[Source records]
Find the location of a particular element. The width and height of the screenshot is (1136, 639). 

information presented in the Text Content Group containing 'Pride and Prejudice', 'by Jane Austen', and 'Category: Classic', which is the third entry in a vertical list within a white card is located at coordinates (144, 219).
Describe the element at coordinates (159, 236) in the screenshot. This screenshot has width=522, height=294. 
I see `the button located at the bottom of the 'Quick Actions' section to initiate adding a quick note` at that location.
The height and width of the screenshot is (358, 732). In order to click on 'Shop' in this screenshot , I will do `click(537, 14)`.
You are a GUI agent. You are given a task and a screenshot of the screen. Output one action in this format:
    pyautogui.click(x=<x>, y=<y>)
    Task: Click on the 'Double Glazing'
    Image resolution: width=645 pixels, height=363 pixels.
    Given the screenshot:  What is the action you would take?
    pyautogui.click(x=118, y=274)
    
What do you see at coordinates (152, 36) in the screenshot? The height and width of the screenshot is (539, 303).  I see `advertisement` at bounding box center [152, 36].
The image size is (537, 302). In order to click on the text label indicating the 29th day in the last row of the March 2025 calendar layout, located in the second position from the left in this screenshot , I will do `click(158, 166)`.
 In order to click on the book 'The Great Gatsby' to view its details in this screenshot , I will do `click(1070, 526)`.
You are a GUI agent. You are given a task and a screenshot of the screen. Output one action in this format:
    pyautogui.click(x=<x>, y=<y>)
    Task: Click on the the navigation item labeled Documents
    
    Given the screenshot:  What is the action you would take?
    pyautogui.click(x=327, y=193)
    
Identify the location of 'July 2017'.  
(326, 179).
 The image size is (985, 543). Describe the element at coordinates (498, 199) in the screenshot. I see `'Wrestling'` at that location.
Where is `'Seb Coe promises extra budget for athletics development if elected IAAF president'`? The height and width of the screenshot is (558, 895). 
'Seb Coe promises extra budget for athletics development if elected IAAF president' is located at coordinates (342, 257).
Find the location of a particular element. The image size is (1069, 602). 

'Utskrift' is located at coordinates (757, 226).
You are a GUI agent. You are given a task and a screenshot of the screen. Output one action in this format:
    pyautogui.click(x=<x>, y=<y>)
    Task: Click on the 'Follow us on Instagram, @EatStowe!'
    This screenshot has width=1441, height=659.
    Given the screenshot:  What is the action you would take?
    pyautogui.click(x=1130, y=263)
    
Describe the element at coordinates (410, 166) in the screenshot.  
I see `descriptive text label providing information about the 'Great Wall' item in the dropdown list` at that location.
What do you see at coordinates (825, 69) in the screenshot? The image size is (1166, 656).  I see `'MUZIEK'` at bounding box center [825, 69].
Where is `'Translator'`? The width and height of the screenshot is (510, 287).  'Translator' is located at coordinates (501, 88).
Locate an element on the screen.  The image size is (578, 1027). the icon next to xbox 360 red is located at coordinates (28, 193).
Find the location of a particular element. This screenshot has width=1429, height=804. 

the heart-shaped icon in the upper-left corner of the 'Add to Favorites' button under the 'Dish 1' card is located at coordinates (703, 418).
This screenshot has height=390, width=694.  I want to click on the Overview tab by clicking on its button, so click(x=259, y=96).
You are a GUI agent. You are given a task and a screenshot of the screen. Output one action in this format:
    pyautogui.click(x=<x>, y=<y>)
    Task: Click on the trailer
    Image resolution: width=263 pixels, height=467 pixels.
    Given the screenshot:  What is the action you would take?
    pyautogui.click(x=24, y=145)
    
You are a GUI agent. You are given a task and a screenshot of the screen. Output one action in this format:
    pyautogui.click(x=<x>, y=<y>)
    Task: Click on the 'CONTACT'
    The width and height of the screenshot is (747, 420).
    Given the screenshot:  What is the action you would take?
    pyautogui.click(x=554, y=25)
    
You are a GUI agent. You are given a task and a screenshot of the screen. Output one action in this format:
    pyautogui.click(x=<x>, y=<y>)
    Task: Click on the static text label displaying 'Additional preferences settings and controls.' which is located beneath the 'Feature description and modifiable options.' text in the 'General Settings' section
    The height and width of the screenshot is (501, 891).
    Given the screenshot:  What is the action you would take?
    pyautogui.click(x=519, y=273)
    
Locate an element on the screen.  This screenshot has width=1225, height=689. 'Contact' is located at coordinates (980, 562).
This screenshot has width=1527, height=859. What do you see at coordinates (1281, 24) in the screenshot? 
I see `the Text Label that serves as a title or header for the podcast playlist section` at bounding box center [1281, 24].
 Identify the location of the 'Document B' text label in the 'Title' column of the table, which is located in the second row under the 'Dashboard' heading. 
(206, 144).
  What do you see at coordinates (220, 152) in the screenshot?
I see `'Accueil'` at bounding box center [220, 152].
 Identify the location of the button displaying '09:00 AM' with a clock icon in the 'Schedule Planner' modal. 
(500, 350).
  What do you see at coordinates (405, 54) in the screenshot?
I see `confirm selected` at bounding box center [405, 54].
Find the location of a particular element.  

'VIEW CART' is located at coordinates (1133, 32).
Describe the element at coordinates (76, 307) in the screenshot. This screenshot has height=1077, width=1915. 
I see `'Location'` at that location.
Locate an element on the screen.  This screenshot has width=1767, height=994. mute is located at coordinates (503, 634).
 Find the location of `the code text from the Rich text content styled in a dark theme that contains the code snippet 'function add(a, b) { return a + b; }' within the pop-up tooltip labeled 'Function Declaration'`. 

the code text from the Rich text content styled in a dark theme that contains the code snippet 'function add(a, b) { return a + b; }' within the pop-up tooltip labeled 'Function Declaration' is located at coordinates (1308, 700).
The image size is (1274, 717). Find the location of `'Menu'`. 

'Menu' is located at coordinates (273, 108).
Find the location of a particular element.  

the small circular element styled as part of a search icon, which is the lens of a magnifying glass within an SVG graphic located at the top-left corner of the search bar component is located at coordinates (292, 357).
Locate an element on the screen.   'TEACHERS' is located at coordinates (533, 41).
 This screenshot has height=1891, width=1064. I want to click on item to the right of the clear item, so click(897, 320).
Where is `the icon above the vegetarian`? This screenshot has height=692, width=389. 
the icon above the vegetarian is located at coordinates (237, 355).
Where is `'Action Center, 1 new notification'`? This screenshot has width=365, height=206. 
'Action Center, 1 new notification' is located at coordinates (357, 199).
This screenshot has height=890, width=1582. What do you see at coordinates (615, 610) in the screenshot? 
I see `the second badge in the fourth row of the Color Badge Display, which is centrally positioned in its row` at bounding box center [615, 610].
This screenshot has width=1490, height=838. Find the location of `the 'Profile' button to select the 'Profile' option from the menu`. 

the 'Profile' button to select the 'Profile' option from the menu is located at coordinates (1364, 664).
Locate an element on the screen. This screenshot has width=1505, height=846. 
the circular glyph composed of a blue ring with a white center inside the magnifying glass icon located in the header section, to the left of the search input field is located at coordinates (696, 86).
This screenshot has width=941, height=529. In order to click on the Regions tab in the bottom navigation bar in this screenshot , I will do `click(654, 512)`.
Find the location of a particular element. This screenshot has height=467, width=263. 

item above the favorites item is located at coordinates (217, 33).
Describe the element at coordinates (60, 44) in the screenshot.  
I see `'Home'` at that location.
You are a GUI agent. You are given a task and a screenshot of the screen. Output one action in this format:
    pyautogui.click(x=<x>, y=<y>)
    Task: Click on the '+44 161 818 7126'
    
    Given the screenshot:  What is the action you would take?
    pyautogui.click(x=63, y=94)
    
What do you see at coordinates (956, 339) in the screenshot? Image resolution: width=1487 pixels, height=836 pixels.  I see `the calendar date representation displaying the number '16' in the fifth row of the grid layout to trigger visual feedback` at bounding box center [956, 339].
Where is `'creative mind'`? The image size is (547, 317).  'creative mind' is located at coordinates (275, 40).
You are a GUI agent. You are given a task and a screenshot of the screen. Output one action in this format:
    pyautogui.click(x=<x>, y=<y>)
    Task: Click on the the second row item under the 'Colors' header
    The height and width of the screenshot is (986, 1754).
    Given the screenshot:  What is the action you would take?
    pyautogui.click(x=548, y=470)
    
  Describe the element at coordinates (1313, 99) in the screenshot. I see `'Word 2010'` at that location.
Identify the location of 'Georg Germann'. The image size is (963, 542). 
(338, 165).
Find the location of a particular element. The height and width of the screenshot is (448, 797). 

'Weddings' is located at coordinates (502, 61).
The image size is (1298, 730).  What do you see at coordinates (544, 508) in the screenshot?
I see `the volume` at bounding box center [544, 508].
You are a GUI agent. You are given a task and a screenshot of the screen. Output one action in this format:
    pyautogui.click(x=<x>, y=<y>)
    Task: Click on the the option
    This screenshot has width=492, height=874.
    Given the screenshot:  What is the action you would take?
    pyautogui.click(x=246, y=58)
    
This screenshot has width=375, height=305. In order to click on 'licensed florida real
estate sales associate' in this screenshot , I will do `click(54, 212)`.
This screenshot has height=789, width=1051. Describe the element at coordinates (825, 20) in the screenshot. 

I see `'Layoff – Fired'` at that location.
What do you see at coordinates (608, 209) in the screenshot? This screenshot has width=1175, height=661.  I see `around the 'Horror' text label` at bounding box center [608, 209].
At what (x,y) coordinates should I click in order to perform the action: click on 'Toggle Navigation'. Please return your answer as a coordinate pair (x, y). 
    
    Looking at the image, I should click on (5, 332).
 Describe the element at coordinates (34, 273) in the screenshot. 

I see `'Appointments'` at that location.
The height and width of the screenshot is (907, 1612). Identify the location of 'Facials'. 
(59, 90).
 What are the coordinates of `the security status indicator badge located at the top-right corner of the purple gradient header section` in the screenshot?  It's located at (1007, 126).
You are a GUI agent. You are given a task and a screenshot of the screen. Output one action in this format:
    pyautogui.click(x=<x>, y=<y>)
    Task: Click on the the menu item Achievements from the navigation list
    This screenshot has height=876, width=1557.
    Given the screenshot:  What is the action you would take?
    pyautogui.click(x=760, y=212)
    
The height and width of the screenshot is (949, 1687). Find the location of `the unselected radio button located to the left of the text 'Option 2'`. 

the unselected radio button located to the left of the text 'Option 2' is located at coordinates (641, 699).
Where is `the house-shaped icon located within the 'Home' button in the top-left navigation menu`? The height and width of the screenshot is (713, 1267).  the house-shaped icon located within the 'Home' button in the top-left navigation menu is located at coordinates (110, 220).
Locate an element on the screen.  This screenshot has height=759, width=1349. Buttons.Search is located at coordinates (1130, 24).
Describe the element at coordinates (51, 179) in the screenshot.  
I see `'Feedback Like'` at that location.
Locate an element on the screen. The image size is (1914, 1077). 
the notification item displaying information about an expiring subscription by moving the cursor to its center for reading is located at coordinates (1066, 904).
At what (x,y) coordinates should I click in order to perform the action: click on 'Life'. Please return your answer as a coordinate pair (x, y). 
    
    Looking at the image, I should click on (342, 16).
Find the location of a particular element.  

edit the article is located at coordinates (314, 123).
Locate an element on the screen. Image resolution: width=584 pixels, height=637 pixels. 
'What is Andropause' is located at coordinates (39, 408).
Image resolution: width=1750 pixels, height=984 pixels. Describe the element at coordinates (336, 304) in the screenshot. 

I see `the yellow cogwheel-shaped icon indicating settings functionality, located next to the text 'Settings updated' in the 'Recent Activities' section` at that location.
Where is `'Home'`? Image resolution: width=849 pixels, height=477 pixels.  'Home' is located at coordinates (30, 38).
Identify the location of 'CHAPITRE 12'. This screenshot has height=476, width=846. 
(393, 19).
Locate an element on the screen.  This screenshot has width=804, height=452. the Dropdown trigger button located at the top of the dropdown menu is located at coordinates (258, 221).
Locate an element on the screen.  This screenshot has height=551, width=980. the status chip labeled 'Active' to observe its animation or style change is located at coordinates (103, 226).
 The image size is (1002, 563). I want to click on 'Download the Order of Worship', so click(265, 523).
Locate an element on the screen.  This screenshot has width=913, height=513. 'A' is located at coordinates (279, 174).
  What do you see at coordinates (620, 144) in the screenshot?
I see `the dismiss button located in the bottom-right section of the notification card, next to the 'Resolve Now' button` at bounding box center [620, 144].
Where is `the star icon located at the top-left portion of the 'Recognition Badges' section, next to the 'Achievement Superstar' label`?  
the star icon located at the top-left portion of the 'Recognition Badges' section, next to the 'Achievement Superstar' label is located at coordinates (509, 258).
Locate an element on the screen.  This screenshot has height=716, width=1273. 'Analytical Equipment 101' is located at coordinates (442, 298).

* _Set exercise_
Reproduce the lines of the records verbatim, from the line containing "Describe the element at coordinates (34, 273)" down to the line containing "the notification item", with both of those lines included.

* _Response to this task_
 Describe the element at coordinates (34, 273) in the screenshot. 

I see `'Appointments'` at that location.
The height and width of the screenshot is (907, 1612). Identify the location of 'Facials'. 
(59, 90).
 What are the coordinates of `the security status indicator badge located at the top-right corner of the purple gradient header section` in the screenshot?  It's located at (1007, 126).
You are a GUI agent. You are given a task and a screenshot of the screen. Output one action in this format:
    pyautogui.click(x=<x>, y=<y>)
    Task: Click on the the menu item Achievements from the navigation list
    This screenshot has height=876, width=1557.
    Given the screenshot:  What is the action you would take?
    pyautogui.click(x=760, y=212)
    
The height and width of the screenshot is (949, 1687). Find the location of `the unselected radio button located to the left of the text 'Option 2'`. 

the unselected radio button located to the left of the text 'Option 2' is located at coordinates (641, 699).
Where is `the house-shaped icon located within the 'Home' button in the top-left navigation menu`? The height and width of the screenshot is (713, 1267).  the house-shaped icon located within the 'Home' button in the top-left navigation menu is located at coordinates (110, 220).
Locate an element on the screen.  This screenshot has height=759, width=1349. Buttons.Search is located at coordinates (1130, 24).
Describe the element at coordinates (51, 179) in the screenshot.  
I see `'Feedback Like'` at that location.
Locate an element on the screen. The image size is (1914, 1077). 
the notification item displaying information about an expiring subscription by moving the cursor to its center for reading is located at coordinates (1066, 904).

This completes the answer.